_Problem to solve_
Every line with "magnifier" in it should be copied from the data.

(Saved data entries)
--

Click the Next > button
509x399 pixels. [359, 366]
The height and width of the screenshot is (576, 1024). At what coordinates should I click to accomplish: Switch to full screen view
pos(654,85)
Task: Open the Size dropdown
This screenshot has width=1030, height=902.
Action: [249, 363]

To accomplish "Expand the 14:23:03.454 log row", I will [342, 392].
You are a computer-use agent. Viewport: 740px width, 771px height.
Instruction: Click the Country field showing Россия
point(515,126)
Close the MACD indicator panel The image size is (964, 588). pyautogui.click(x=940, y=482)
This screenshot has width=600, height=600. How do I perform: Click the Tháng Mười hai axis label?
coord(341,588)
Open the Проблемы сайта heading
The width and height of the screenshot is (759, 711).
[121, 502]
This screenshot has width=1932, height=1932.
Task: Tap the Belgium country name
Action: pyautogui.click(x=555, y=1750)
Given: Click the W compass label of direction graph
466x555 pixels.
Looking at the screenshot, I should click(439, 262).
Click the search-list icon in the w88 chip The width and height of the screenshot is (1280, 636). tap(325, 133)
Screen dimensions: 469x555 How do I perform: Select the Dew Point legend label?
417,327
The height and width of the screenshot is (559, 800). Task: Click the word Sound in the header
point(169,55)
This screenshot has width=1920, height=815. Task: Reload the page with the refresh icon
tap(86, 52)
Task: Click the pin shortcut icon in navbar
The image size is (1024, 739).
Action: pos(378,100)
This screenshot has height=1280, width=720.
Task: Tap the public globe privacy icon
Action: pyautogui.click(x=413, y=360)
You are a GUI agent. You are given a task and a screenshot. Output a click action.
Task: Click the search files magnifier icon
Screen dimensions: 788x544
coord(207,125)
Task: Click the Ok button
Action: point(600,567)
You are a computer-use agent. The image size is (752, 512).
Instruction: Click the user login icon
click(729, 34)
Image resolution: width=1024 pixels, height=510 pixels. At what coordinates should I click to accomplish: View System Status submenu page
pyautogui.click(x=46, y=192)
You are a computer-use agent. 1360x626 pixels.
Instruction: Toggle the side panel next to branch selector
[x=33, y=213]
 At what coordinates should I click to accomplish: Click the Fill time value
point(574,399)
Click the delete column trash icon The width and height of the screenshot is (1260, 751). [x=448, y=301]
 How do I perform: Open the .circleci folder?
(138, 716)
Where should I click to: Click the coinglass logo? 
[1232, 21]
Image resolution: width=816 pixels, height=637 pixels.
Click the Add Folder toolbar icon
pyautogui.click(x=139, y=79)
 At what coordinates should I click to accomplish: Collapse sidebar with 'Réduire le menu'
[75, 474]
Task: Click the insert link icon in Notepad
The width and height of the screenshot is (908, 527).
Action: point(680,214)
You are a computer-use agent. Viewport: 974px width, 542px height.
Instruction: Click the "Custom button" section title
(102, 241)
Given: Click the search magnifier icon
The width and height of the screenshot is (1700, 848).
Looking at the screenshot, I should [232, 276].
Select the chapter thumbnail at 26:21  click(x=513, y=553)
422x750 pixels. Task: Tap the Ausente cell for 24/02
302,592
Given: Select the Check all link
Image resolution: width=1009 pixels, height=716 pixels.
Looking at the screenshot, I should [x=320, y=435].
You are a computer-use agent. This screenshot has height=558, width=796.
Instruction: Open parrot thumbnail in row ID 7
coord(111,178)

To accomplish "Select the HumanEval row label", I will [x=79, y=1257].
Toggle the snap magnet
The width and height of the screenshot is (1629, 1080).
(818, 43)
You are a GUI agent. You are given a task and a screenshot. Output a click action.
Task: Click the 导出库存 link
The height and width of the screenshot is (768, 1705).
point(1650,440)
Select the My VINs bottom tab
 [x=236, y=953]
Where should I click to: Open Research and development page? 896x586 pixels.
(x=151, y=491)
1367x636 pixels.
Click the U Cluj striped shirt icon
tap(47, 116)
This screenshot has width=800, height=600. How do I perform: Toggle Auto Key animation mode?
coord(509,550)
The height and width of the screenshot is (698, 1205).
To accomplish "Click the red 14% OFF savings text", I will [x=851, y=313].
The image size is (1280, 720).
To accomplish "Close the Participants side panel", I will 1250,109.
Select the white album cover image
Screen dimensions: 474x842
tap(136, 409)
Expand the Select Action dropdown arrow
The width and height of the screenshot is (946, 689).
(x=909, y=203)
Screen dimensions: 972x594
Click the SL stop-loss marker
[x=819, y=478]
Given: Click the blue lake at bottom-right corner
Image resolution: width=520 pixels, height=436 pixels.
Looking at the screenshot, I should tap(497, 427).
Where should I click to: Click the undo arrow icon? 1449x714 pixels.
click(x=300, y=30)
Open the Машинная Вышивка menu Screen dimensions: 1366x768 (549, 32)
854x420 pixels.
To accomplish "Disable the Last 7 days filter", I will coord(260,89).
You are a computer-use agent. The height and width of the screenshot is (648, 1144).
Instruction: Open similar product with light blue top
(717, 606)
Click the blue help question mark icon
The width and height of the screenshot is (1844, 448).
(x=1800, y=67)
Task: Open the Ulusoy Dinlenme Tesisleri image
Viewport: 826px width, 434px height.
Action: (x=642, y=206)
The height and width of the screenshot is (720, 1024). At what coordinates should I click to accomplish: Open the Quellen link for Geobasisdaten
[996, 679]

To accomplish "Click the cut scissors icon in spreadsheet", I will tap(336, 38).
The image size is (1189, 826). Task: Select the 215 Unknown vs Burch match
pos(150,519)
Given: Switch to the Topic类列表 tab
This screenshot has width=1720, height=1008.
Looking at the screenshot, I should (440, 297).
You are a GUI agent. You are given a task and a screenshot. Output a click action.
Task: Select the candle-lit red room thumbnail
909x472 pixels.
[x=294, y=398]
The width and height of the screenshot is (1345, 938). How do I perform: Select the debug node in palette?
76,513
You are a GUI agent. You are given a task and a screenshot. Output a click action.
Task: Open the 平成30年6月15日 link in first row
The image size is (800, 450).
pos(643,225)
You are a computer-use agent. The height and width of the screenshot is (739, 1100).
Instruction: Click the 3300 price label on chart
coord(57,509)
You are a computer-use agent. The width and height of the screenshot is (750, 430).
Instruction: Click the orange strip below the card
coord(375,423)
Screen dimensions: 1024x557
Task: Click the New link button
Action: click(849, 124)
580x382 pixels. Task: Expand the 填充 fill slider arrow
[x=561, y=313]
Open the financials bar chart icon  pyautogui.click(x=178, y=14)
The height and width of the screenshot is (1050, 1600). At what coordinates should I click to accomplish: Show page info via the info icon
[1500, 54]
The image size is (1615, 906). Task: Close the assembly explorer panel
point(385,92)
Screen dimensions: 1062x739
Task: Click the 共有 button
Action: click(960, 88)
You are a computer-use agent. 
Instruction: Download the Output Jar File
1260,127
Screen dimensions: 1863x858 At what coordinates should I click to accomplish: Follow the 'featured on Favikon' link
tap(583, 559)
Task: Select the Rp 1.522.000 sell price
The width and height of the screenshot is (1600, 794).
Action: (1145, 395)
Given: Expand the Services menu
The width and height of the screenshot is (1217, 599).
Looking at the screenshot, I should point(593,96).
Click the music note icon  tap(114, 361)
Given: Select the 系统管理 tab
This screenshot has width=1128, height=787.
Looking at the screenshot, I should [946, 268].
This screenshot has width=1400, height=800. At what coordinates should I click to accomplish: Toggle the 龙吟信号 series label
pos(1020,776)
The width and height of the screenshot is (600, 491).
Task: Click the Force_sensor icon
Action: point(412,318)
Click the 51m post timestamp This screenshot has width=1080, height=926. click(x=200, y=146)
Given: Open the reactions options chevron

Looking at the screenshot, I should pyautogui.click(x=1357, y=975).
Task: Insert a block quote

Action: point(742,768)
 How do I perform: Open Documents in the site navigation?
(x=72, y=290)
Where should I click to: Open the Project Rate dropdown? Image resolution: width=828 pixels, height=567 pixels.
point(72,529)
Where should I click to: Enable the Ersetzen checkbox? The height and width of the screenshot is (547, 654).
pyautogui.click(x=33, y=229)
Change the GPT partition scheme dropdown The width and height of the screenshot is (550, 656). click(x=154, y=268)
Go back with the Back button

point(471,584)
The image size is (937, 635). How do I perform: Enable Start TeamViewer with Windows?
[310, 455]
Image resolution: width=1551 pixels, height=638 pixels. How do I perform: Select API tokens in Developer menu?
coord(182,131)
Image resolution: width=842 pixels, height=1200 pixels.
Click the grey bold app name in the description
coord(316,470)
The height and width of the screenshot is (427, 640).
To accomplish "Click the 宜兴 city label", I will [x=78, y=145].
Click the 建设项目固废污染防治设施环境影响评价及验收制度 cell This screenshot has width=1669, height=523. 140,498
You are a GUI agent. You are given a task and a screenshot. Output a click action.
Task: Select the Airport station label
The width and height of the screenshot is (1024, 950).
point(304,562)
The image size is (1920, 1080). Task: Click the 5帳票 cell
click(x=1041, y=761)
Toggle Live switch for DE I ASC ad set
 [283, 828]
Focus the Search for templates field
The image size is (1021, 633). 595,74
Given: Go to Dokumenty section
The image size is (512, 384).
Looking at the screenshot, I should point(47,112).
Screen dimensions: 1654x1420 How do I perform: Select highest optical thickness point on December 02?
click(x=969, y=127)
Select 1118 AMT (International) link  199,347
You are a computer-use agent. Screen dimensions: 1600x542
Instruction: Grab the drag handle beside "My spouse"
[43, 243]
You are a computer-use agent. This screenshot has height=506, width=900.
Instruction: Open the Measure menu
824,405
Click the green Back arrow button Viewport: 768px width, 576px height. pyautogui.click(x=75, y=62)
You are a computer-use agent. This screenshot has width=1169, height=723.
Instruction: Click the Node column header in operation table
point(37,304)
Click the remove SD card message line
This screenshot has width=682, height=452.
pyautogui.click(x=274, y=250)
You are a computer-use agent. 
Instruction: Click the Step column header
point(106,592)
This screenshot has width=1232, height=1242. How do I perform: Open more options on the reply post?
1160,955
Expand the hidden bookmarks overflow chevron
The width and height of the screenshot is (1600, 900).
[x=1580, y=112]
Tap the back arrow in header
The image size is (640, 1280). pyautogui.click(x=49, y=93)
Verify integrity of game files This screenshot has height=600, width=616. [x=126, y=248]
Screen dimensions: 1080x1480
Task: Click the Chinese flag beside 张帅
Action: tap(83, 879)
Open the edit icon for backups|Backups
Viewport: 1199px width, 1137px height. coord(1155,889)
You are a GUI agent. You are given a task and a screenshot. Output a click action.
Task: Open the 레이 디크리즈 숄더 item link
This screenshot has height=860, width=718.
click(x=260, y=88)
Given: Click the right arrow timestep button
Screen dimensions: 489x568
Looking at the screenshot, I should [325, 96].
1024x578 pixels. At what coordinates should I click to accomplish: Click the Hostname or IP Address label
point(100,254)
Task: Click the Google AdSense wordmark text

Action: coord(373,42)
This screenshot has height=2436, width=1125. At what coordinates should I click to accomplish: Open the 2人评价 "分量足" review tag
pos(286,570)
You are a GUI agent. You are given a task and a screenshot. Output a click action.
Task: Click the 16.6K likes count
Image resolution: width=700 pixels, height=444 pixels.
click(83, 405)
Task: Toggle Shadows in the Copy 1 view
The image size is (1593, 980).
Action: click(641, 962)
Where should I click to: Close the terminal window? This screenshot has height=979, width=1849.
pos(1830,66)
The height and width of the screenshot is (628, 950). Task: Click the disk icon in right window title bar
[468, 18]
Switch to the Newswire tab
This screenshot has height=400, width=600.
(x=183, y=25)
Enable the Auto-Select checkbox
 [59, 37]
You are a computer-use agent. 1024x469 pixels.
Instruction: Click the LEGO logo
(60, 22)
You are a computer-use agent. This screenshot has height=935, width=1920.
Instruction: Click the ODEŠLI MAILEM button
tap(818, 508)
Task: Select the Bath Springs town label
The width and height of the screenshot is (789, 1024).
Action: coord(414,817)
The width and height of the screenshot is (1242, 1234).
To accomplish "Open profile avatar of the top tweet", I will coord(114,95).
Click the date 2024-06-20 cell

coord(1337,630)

--

_Answer space_
Task: Click the search files magnifier icon
Given: Click the search magnifier icon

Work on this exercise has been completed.